Using the classical proxy for neighborhood affordability, where housing costs comprise 30 percent of household income, seven of 10 U.S. neighborhoods were considered affordable. But using a new, more comprehensive proxy, where housing and transportation costs collectively comprise 45 percent of household income, the number shrinks to two of five U.S. neighborhoods, according to the Housing + Transportation Affordability Index’s new report.
Again—only two out of five neighborhoods are truly affordable when accounting for transportation costs.
New urban development as well as pre-existing neighborhoods following the walkable, mixed-use model can work in large part because they cut down significantly on transportation costs. So although up-front price tags may be higher, it’s critical to account for the savings in transit.
Still, it’s also important to note that the data don’t just apply to upper-middle-class housing. In fact, Fannie Mae recently supported and published a study examining multi-family rental properties that came to staggeringly similar conclusions.
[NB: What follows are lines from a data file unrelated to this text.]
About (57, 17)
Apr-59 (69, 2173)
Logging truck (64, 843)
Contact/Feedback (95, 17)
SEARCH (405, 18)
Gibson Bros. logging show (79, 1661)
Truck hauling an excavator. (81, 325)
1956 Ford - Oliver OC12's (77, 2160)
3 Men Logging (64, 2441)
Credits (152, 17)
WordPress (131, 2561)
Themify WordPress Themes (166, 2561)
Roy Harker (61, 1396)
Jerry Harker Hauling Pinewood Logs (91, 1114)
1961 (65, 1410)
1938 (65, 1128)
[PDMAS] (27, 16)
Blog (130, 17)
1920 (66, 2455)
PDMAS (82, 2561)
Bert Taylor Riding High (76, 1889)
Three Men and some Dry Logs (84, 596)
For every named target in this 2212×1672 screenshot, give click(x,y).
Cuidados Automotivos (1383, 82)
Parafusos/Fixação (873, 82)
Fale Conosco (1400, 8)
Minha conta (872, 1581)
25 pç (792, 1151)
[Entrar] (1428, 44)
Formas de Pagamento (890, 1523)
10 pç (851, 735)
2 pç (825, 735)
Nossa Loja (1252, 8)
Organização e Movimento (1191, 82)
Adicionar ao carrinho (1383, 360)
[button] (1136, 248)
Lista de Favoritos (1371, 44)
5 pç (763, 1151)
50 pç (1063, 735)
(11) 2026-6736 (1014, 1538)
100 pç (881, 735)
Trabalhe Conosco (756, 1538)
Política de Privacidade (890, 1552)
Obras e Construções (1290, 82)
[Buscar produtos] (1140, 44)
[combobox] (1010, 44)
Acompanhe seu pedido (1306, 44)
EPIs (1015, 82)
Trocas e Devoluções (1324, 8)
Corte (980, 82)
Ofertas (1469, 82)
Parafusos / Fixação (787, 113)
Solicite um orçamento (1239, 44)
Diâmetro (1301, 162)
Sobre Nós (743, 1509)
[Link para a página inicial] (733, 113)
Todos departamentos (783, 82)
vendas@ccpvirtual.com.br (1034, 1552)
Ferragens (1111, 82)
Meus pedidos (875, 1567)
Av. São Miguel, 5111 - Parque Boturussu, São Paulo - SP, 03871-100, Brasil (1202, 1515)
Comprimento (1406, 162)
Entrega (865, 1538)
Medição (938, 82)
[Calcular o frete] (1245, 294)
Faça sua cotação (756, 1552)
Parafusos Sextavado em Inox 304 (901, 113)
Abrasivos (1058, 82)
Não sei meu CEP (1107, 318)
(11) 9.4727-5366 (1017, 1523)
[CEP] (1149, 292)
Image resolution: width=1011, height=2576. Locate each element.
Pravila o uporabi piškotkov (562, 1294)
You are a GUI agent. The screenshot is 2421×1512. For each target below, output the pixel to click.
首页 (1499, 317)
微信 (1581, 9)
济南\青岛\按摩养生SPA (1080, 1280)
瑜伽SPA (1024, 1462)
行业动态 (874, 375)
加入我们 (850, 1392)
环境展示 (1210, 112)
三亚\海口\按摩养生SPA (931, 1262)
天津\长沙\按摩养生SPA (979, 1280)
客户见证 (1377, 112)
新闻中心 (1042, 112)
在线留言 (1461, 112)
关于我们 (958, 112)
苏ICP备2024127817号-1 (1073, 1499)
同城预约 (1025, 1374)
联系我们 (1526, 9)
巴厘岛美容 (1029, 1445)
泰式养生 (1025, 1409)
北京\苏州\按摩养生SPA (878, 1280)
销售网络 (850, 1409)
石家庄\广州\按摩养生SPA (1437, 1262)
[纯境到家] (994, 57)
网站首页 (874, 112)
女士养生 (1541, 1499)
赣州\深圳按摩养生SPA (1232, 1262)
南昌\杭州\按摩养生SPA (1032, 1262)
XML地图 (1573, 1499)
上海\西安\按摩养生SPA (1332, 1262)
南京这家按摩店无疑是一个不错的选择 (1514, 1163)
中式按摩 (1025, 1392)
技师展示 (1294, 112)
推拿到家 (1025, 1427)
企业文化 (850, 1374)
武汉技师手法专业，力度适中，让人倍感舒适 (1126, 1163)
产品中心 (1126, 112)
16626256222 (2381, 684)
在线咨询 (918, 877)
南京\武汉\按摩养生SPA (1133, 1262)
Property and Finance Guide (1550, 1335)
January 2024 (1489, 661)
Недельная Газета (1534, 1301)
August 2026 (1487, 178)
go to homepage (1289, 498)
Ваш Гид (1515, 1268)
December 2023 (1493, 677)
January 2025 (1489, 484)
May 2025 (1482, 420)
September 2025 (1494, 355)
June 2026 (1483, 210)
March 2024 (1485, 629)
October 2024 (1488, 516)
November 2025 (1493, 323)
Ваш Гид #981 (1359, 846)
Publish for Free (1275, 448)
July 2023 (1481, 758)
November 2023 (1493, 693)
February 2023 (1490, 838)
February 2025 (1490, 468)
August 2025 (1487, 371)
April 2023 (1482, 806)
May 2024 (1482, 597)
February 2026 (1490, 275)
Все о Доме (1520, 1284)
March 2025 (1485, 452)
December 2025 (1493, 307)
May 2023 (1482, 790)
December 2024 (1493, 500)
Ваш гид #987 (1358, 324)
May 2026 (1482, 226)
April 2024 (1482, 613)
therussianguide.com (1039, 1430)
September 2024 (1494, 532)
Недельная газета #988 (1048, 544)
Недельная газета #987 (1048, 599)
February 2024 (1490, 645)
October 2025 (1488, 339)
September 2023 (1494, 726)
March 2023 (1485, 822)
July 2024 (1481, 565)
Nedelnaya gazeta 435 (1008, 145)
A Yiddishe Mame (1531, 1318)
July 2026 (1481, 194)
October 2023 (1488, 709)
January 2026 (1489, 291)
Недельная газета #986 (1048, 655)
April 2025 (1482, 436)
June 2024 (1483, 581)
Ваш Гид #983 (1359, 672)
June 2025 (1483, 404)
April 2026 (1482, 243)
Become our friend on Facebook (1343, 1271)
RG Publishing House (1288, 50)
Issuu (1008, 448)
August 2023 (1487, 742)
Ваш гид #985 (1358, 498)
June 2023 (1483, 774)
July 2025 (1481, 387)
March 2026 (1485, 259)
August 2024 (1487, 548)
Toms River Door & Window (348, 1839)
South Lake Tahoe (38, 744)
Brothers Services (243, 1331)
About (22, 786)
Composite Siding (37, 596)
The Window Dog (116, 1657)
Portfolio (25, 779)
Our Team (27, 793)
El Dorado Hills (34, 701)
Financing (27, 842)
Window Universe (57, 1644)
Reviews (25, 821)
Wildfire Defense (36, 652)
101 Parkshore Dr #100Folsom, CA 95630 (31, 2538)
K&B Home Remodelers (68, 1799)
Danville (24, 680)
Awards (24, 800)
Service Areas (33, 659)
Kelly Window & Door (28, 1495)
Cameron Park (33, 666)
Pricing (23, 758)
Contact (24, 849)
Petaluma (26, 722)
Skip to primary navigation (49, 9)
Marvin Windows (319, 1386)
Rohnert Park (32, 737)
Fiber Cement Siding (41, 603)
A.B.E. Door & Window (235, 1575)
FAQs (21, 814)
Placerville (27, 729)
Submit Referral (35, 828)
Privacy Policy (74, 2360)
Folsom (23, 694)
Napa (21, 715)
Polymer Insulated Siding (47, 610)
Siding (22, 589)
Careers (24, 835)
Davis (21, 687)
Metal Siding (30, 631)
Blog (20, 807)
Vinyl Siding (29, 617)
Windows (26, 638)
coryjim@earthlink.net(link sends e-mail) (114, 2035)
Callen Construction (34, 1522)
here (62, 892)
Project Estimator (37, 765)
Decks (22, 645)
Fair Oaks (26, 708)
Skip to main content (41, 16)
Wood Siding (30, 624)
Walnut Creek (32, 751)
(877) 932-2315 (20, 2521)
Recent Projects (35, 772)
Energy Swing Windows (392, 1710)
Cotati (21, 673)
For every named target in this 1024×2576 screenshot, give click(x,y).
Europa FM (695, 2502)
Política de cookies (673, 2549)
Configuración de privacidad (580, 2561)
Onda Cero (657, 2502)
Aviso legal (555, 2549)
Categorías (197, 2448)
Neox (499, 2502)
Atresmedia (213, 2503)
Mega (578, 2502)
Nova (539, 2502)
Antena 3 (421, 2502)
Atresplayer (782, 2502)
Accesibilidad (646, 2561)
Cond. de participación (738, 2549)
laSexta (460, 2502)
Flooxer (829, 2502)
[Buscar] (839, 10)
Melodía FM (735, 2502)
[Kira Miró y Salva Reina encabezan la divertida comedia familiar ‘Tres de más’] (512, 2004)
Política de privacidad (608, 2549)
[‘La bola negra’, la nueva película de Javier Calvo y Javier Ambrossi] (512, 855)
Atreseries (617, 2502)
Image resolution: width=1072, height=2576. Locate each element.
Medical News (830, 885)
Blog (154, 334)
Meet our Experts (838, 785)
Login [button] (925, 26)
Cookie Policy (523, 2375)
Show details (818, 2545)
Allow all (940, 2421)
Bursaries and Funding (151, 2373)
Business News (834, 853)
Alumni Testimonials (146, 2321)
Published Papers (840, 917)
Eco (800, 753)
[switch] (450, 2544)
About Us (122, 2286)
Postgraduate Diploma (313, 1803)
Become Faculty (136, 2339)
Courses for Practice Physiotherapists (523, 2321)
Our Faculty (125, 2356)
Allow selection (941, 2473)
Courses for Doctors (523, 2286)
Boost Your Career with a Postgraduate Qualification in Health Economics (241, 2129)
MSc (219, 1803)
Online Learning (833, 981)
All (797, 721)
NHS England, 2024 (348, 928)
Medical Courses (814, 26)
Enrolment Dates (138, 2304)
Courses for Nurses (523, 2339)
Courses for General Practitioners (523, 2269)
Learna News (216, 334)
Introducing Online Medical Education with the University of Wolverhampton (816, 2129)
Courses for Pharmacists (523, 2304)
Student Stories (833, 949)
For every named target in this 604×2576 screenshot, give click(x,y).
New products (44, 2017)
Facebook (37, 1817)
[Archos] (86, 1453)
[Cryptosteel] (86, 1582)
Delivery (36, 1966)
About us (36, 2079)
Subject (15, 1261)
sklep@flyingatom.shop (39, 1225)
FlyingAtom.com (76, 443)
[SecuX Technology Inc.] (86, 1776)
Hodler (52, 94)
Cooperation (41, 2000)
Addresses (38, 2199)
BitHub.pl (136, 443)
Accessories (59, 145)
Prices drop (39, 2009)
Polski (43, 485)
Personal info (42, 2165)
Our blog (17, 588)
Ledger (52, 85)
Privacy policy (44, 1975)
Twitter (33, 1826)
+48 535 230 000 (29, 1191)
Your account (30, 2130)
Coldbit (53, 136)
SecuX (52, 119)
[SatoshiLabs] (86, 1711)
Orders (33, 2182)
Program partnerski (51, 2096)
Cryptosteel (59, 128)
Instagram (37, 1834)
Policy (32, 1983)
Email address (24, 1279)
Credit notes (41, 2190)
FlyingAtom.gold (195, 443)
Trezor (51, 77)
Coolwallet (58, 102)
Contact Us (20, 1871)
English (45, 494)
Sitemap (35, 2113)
Residents of neighborhoods with shorter commutes, more public transit, mixed-use zoning, greater walkability, proximity to parks and distance from freeways (as well as basic housing affordability) were less likely to incur default on payments than those in less “smart” areas.
It makes sense that transportation hasn’t always been presented as a major factor in affordability because expenses are disaggregated (car payments, gas, insurance) rather than housing, which comes with an easy-to-measure sticker price.
But in a world where fossil fuel dependency is an issue of heightened importance and economic inequality impels us to support sustainable urban development especially in the low-income ranges, it’s time to turn away from sprawl and deceptively expensive suburban housing.